Some noble Lords may be aware that I have made a contribution to the Human Development Index which looks at poverty across countries. The Human Development Index has been constructed for provinces, and even for districts, of some countries in eastern Europe. The Hungarian human development report looked at how different districts compare in terms of their human development. That might help better to pinpoint where aid should go rather than relying on broad categories such as average income or how to help industry adapt to change. Those may be noble objectives but they are fuzzy. They are not good enough guides for operationalising the construction of a policy which is designed to tackle regional inequalities.

We should look at how we can find better measures for identifying where inequalities are. What is the nature of an inequality? Is it a poor region that has been poor for a long time or is it a region that has been impoverished recently because of industrial change? Those two things may require very different policies. The instruments that are currently being used are far too crude.

We should all think about how we can improve the detection of inequalities, how we can define the nature of those inequalities and how we should tackle them. Different problems may need different instruments. In this respect I agree that it is not so much that the number of funds is large but that they have a disparate set of criteria for giving money for different procedures. If it is made clear that our objective is reducing inequality, that inequality may have a different nature in different areas and may therefore require different instruments. Having thought like that, it would be better for the Commission to think about how it can simplify the criteria it uses and while simplifying them, make them much more precise than they are right now.

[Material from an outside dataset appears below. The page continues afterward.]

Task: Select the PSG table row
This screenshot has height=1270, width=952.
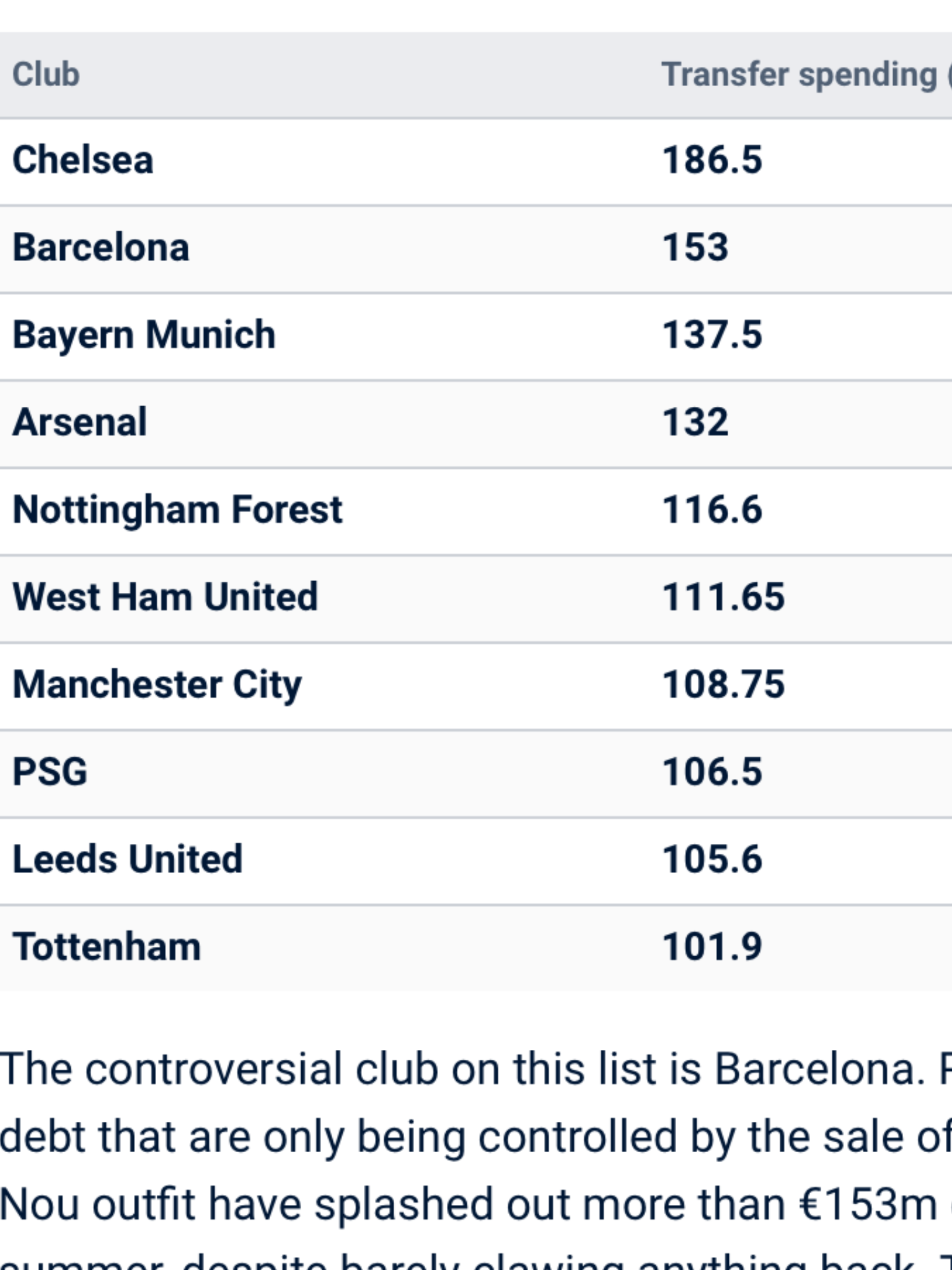Action: 476,773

As the trends show, no doubt the total amount of money will shrink. However, as the noble Baroness, Lady O'Cathain, said, it is remarkable that we do not know whether the money has done the job it was supposed to do. We have broad indications, as the noble Baroness, Lady Williams, pointed out, that Ireland is a success story, but we do not know how much of that success is due to the cohesion fund. I hate to add another expenditure on to the Commission, but I think by now it should have made a much better study of the results of the various funds it has given and that we should have had a much better account of whether the funds were effective; and, if they were effective, what measures for judging effectiveness were employed.

4.45 p.m.

Lord Pearson of Rannoch

My Lords, I have enjoyed the whole of the debate, especially the maiden speech of my noble friend Lord Renton of Mount Harry. I particularly enjoyed that part of his speech when I thought he sailed a little near to the wind of our convention that maiden speeches should not be too controversial when he said that he regarded EMU as the inevitable outcome of a single market. In order to assist my noble friend, I would agree that this was not controversial, but I would have to put it to him that it was perhaps just wrong.

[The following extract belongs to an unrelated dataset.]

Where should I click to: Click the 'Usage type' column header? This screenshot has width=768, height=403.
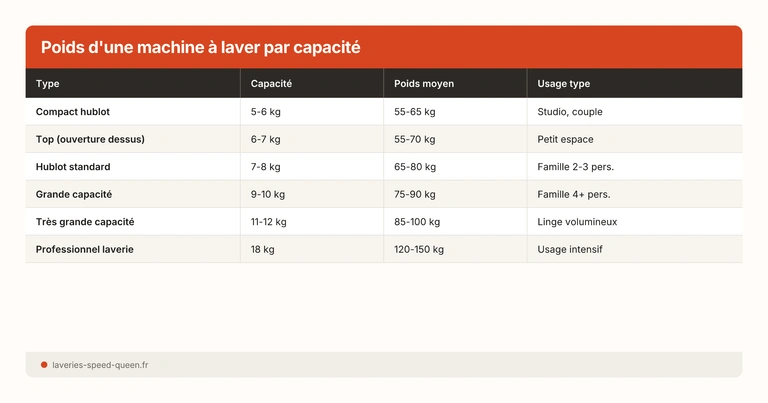click(564, 84)
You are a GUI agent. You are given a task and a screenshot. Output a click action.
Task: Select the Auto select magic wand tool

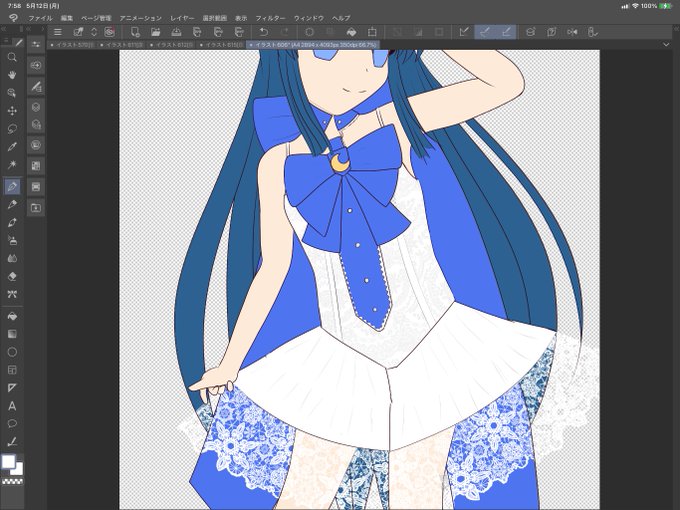(x=12, y=165)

I wonder whether I might ask the House, in order to reach two questions which I should like to put to the Minister, to accompany me into the engine room of the European Communities. I want to ask him two questions about how he envisages that the Treaty of Rome will actually work in the areas that we are discussing. In order to do this I shall quote briefly from two paragraphs, paragraphs 4 and 5, on page 8 of your Lordships' excellent report.

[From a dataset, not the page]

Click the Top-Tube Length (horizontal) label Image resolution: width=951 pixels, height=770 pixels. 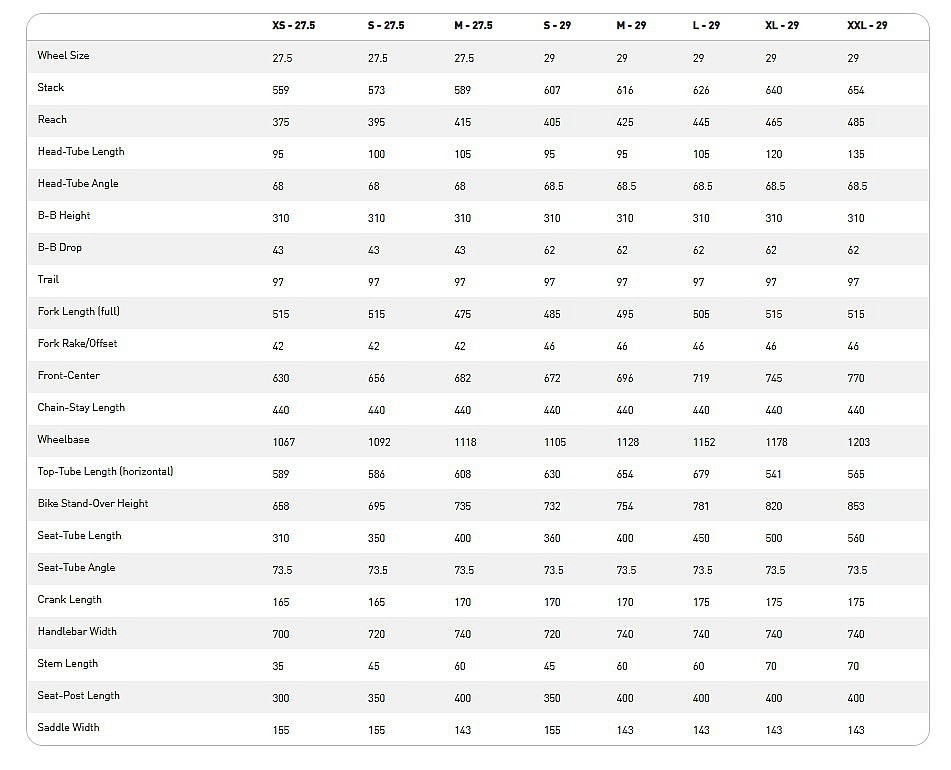point(105,472)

The first quotation reads as follows:

the CAP takes about one half of the Budget's resources while the structural policies are taking a gradually increasing share which is planned to rise to about one third of those resources by 1999". Other noble Lords have quoted that and indeed have referred to the following passage from paragraph 5 on the same page: The regime for the future financing of the EU, with or without enlargement, also calls for decision before 1999 when the current financial perspective arrangements expire. Negotiations and expectations on the overall size of the Budget, the enlargement of the EU and the impact of EMU, particularly on peripheral or poorer regions, will form the political context in which decisions on the future of EU aid for regional development—its structural policies—will be taken". Quite so, my Lords. But your Lordships will have heard me before say that some decisions in the European Communities are taken by unanimity and some by the qualified majority voting system.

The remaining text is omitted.